Theodoros Stamos was born the son of Greek immigrants in New York in 1922. Thanks to a scholarship, Stamos studied sculpture at the American Artists School in New York from 1936 to 1939, but then devoted himself entirely to painting. In the 1940s, 20-year-old Stamos had his first solo exhibition at New York’s Wakefield Gallery under Betty Parsons and got to know various celebrated artists in the art scene of the time, including Arshile Gorky, Adolph Gottlieb and Barnett Newman. These already experienced and established artists recognised the great intensity in Stamos’ work. His art is not based on any theory of style but on his perception of nature and its physical acts. The use of mythological subjects and primitive objects in abstracted forms reflected one of his basic ideas of contemporary expression. This is one of the reasons why Stamos is included among the initiators of abstract expressionism. Among other things, he took part in the Venice Biennale in 1948 and the second Documenta in Kassel in 1959. In addition to his work as an artist, he also taught at Black Mountain College in North Carolina, where Kenneth Noland was one of his students among others.
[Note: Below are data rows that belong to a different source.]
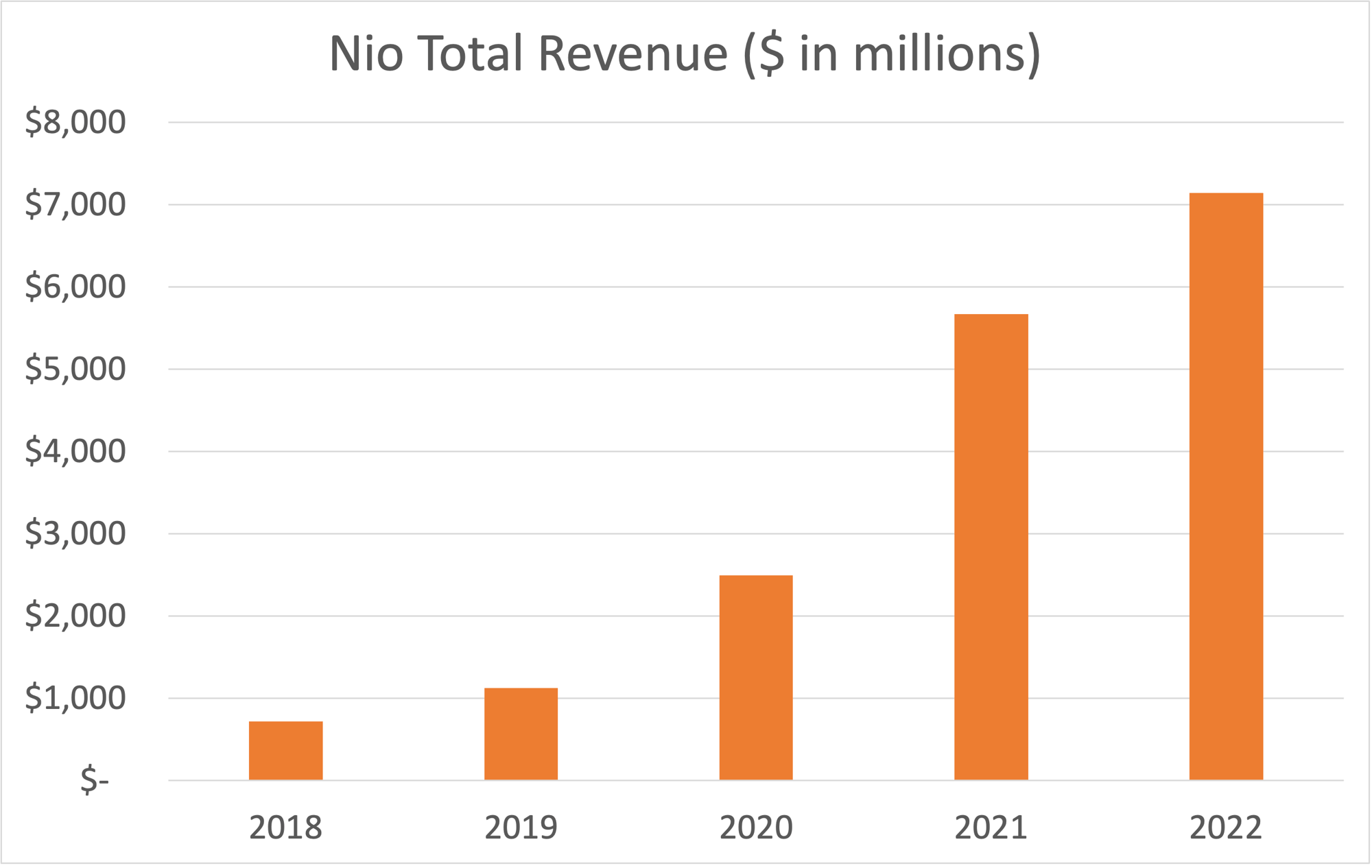Click the chart title Nio Total Revenue
This screenshot has width=1372, height=868.
[x=685, y=53]
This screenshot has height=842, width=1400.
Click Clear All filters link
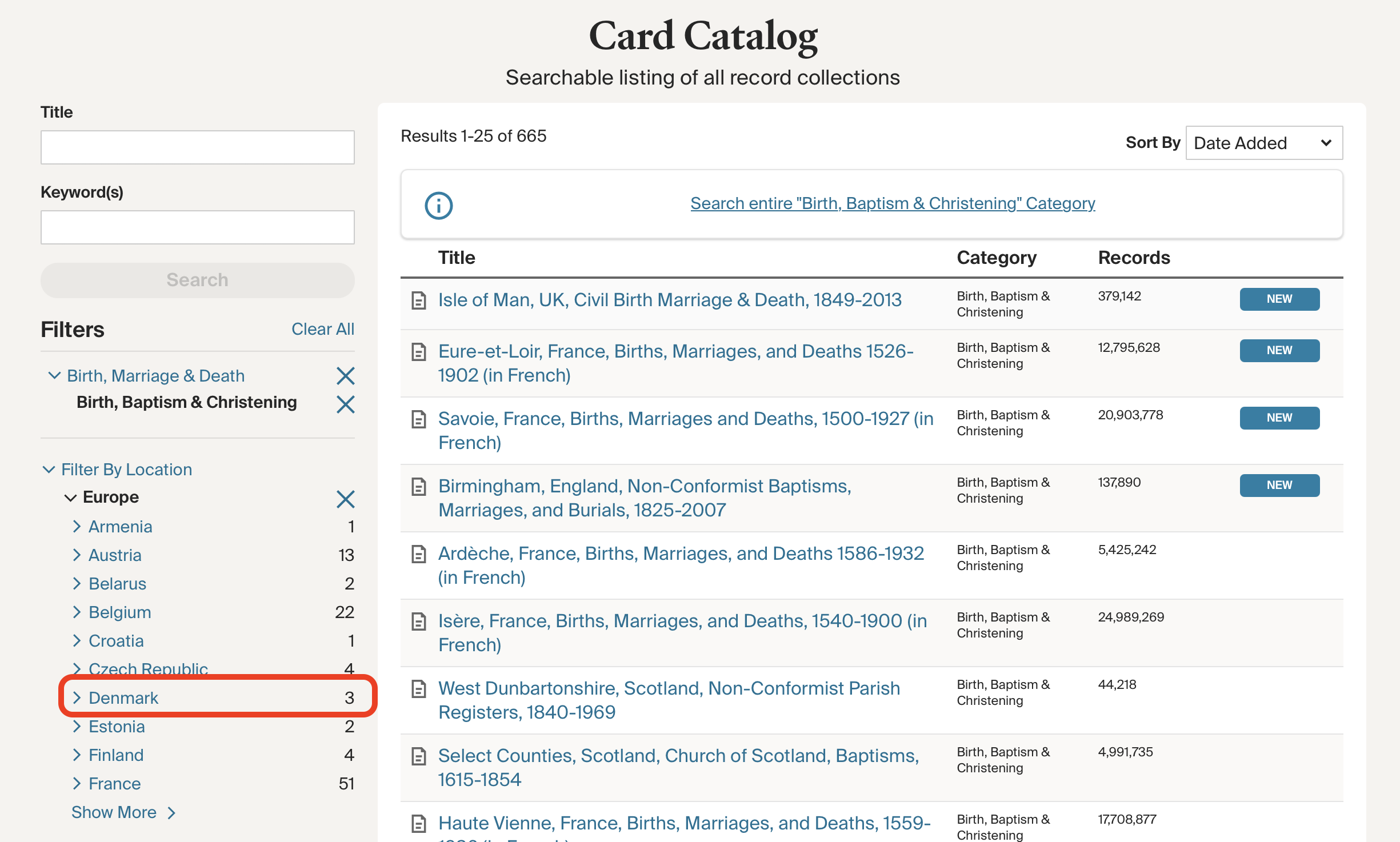click(322, 329)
From 1948 Stamos incorporated different impressions of light in his works. More than the formal element, what is apparent here is a depiction of Stamos’ feeling. The artist often integrated references to the greatest source of light on earth – the sun. His work Home of the Sun from 1957 in the Reinhard Ernst collection is classified at the transition from this early creative period among his first series of works – Sunboxes. The series that was created between 1962 and 1970 includes works that are relatively calm and restrained. From 1970, these were followed by the very extensive Infinity Fields series of works, in which Stamos dealt with a personal crisis among other things; following the suicide of his friend Mark Rothko in 1970, Stamos along with two other friends of the deceased artist became executors of his will and due to some dubious schemes and after a long trial, he was convicted of fraud in 1977. This event overshadowed the work of Theodoros Stamos and him as an individual, which is one of the reasons why art critics paid little attention to him for a long time. With his painting, Theodoros Stamos captures the radiance of an object with all its drama, which can be experienced in various examples in the Reinhard Ernst collection, which includes a total of 12 Stamos works.